L&H currently has four products in its GoSol Power line, with online distributors using sales channels including Amazon and eBay Stores. The GoSol products generate massive interest at trade shows and conferences. The firm currently is negotiating with a government agency regarding sales of the trailer-mounted solar array.
Ideas in the hopper for future GoSol products include microgrid appliances that would provide stand-alone, off-grid solar power to an isolated community or small town.
“In 20 years, most developing countries won’t supply all their power through a single large grid. They’ll have several microgrids,” Wood says. “Solar would be perfect for that. We could sell thousands of those.”
It’s safe to say the future looks bright for L&H and its GoSol product line. As they continue to innovate, they’ll keep using the innovation engineering principles they learned from IES to help them thrive in the new manufacturing economy of today.

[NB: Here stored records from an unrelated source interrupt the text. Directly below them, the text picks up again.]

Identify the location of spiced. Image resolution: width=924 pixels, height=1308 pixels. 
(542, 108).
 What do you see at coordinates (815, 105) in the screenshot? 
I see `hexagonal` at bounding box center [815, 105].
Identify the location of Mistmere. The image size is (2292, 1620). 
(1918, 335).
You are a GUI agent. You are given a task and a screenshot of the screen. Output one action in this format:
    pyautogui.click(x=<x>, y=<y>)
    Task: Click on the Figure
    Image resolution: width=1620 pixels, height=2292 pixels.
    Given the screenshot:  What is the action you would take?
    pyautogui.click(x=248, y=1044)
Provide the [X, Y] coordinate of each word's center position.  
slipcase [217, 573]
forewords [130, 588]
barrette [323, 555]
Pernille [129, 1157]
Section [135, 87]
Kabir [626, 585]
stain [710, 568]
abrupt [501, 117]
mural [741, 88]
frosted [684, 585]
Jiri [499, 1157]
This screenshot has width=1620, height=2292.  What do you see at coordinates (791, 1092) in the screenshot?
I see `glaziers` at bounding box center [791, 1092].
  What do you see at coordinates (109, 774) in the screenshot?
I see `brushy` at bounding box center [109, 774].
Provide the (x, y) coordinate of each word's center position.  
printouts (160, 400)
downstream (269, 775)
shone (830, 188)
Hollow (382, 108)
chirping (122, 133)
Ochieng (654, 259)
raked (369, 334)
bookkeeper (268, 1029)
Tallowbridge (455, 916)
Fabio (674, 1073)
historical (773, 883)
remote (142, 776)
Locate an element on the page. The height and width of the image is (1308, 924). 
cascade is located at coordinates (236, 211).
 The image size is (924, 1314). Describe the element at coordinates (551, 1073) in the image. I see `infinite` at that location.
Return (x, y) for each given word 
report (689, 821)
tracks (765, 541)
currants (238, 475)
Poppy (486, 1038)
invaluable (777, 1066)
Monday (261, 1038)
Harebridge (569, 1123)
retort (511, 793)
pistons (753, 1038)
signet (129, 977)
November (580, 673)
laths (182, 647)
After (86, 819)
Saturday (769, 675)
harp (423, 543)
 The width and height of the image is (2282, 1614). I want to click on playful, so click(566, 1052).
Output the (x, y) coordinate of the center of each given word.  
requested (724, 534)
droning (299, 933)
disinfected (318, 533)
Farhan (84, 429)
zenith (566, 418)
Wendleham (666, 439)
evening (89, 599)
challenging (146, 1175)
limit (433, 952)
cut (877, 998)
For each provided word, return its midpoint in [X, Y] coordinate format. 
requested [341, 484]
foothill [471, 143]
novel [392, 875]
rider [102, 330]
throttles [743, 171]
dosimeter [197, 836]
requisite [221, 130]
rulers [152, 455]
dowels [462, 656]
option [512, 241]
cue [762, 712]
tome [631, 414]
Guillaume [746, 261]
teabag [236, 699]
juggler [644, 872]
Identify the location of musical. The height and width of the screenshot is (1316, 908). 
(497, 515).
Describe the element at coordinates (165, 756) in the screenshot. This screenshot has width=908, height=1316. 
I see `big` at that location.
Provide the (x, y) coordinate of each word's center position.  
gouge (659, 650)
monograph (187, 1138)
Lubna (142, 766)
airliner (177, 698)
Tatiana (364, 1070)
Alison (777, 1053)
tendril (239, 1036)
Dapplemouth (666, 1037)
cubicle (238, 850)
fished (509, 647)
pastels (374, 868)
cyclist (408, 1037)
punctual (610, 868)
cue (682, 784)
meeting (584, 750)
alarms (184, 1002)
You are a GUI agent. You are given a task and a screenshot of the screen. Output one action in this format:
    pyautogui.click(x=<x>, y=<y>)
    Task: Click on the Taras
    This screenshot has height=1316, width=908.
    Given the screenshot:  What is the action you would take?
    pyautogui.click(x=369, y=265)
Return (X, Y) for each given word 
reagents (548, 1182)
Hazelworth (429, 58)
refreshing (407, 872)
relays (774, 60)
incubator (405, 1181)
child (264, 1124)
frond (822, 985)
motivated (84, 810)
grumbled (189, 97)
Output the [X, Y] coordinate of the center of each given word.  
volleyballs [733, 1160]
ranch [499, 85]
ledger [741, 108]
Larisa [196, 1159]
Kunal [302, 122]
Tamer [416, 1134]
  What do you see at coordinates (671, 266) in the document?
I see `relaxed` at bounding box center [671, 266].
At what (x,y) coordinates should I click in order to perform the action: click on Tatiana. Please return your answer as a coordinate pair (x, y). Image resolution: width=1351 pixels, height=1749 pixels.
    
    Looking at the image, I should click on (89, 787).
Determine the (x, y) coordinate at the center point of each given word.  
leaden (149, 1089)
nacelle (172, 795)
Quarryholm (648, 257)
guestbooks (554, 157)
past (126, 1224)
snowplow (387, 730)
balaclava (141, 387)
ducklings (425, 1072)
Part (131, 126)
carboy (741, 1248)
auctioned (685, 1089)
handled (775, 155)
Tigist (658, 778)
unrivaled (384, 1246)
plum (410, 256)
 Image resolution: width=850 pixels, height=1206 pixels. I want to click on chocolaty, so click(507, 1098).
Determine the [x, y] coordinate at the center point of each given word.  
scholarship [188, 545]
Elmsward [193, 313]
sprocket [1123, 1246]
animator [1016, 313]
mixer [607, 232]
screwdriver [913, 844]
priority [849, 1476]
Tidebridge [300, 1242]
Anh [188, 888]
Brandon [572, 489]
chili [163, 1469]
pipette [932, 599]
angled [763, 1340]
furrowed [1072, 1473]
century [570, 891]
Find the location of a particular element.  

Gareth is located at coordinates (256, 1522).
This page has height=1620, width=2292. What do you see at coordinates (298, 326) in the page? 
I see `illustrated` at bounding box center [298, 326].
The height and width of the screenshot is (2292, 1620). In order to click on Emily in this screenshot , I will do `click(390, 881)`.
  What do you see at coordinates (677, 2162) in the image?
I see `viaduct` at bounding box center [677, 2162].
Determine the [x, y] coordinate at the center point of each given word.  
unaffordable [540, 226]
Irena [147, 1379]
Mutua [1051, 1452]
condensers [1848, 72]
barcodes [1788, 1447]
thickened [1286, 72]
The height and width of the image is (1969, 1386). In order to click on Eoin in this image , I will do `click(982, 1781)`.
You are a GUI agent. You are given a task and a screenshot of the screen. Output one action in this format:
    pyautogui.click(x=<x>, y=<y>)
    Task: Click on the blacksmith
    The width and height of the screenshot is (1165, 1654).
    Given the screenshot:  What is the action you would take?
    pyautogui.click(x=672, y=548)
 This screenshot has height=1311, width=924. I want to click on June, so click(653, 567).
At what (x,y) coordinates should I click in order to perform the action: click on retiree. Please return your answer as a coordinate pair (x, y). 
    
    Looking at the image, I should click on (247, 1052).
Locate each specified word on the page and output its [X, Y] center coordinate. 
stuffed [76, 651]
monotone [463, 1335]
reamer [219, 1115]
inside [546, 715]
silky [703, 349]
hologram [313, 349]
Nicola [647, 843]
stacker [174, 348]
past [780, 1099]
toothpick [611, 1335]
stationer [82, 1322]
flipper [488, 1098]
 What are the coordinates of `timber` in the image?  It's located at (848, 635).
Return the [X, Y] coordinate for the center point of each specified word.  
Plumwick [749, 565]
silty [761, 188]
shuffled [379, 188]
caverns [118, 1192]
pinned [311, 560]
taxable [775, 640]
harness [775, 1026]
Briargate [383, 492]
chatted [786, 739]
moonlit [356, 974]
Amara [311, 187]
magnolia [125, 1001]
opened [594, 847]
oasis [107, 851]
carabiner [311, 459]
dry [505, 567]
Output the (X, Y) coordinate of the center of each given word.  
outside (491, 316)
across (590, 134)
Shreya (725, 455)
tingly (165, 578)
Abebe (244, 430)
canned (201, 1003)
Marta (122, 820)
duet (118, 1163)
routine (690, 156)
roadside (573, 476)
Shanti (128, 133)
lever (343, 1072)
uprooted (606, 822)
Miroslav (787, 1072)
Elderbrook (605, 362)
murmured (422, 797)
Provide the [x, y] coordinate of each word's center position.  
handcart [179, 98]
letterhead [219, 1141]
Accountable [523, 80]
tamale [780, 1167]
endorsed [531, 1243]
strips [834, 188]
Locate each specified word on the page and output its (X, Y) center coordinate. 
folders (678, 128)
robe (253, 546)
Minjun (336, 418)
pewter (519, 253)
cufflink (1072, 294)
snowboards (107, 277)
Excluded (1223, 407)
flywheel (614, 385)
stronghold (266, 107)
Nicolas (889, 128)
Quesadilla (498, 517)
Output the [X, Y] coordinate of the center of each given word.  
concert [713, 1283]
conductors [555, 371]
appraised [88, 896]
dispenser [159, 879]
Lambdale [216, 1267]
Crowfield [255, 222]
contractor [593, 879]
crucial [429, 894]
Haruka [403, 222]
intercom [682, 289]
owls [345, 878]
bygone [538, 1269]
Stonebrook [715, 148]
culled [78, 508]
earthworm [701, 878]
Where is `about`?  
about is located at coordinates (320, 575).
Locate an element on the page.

“Innovation engineering is really helpful for companies that don’t want to get stuck making commodities that can only compete on price,” Grayson says. “Instead of racing to the bottom, innovation engineering allows you to succeed by starting a new product, creating a new curve. That’s the future of manufacturing.”
IES receives a portion of its annual funding in the form of a grant administered through the North Carolina Manufacturing Extension Partnership, the state affiliate of a federal program that provides resources to support profitable growth for smaller manufacturers.